Furthermore, a truncation mutant of BiP containing only the ATPase
domain was unable to bind GST-J (data not shown). On the other hand, a
mutant lacking the COOH-terminal lid domain but maintaining the ATPase
and peptide-binding domains was still able to bind GST-J (data not
shown, see also Refs. 11, 34, and 35). Taken together, BiP's peptide
binding activity appears to be required for the generation of a stable GST-J·BiP complex.
All peptide binding mutants were tested for their ability to move the
translocation substrate pre-pro- Binding of BiP to the Sec Complex--
Based on the experiments
with GST-J, we reasoned that, in the absence of a translocation
substrate, BiP might bind to the Sec complex itself. In fact, in
previous experiments stable complexes of BiP with the J-protein Sec63p
could be isolated from yeast microsomal membranes (15).
We immobilized the soluble, purified Sec complex via an antibody
against the Sec62p component. BiP was passed over it in a detergent-containing buffer with either ATP or ADP. As with GST-J, the
binding of BiP to the Sec complex was significantly stronger in ATP
than in ADP (Fig. 5, solid
curves). The lower level of binding in ADP is probably due to the
presence of hydrophobic domains of the Sec complex. Binding was
specific for the Sec complex since in its absence only the residual
response due to changes caused by the presence of BiP in solution was
observed (Fig. 5, lower dashed curves).
To further test the specificity of the interaction, we used the Sec
complex purified from the sec63-1 mutant, containing a point
mutation in the J-domain of Sec63p (36) which makes it defective in
translocation (37). This protein was inactive since binding of BiP in
the presence of ATP was identical to that in the presence of ADP (Fig.
5, upper dashed curves, see also Ref. 15).
ATP-dependent binding was also observed with a subcomplex of the Sec complex (38), containing Sec62p, Sec63p, Sec71p, and Sec72p
(data not shown). Taken together, these data indicate that the J-domain
of Sec63p can activate BiP to bind to the Sec complex in a manner that
is analogous to the interaction observed with the GST-J fusion protein.
Our experiments discriminate between two models proposed for the
interaction of an Hsp70 molecule with its J-protein partner. Our data
are inconsistent with a model in which, in the absence of a substrate,
Hsp70 forms an activated, stable J·Hsp70·ADP complex, from which
the bound Hsp70 is subsequently transferred to a peptide (15-17).
Rather, they suggest that Hsp70 interacts only very transiently with
the J-domain and is immediately transferred to a peptide substrate, be
it the natural substrate or the J-protein itself (4, 10). Although we
confirm the generation of a stable J-protein·Hsp70·ADP complex in
an ATP-dependent reaction, we demonstrate that the Hsp70 is
bound to the J-protein as if it were a peptide substrate.

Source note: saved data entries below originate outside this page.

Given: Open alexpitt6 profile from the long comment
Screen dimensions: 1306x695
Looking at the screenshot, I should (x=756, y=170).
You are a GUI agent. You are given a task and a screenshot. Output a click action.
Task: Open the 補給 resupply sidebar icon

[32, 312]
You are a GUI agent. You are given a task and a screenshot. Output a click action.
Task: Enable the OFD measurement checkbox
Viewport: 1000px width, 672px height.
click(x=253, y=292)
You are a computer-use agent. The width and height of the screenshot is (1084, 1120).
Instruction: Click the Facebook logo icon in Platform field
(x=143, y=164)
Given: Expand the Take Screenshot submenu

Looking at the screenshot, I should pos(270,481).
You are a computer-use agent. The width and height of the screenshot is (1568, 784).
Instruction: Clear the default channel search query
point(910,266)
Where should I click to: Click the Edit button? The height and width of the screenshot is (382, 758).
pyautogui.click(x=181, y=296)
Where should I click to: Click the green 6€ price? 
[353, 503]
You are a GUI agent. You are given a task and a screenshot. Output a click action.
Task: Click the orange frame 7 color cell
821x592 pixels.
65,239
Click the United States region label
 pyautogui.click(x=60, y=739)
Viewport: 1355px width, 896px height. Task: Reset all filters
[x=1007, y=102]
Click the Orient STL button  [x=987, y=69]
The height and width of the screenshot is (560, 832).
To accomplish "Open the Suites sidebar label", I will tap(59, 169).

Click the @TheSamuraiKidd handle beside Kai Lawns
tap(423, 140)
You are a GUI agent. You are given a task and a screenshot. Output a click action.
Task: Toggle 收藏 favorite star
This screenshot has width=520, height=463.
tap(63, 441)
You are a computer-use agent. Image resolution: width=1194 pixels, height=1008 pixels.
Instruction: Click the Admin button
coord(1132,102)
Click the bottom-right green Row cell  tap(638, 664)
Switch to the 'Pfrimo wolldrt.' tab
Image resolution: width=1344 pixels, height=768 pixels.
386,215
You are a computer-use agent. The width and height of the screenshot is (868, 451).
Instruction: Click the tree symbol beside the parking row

The complex
therefore represents the final, rather than an intermediate, state of
the peptide binding reaction.
The following observations support our conclusion. 1) A hydrophobic
peptide in solution competes with GST-J for the formation of the
GST-J·BiP·ADP complex. The peptide does not accelerate the
dissociation of BiP from GST-J, nor does it prevent the interaction of
GST-J with BiP that is required for ATPase stimulation. We therefore
conclude that the peptide exerts its inhibitory effect by occupying the
same peptide-binding domain to which GST-J is ultimately bound. In
addition, in agreement with other results (4, 10, 33, 35, 39), these
data show that peptide and J-domain interact with BiP at different
sites. 2) Since the GST-J·BiP·ADP complex binds a hydrophobic
peptide much more weakly than BiP·ADP, GST-J must block BiP's
peptide binding pocket. 3) The fact that two BiP molecules are bound
per GST-J molecule and the biphasic dissociation kinetics argue against
the existence of a stable, defined J-domain-BiP interaction. Rather,
these data indicate that BiP molecules are bound to at least two
distinct regions of GST-J. 4) The kinetics of dissociation of BiP from
GST-J resembles that of BiP from peptide substrates. In both cases
dissociation is fast in ATP and slow in ADP, as expected from open and
closed peptide binding pockets, respectively (7, 11). 5) Binding of BiP
to peptide when co-immobilized with the J-domain (11) is strikingly
similar to BiP's interaction with immobilized GST-J. The kinetics of
association and dissociation are very similar, ATP hydrolysis is
required for the binding reaction, and the final complex contains ADP.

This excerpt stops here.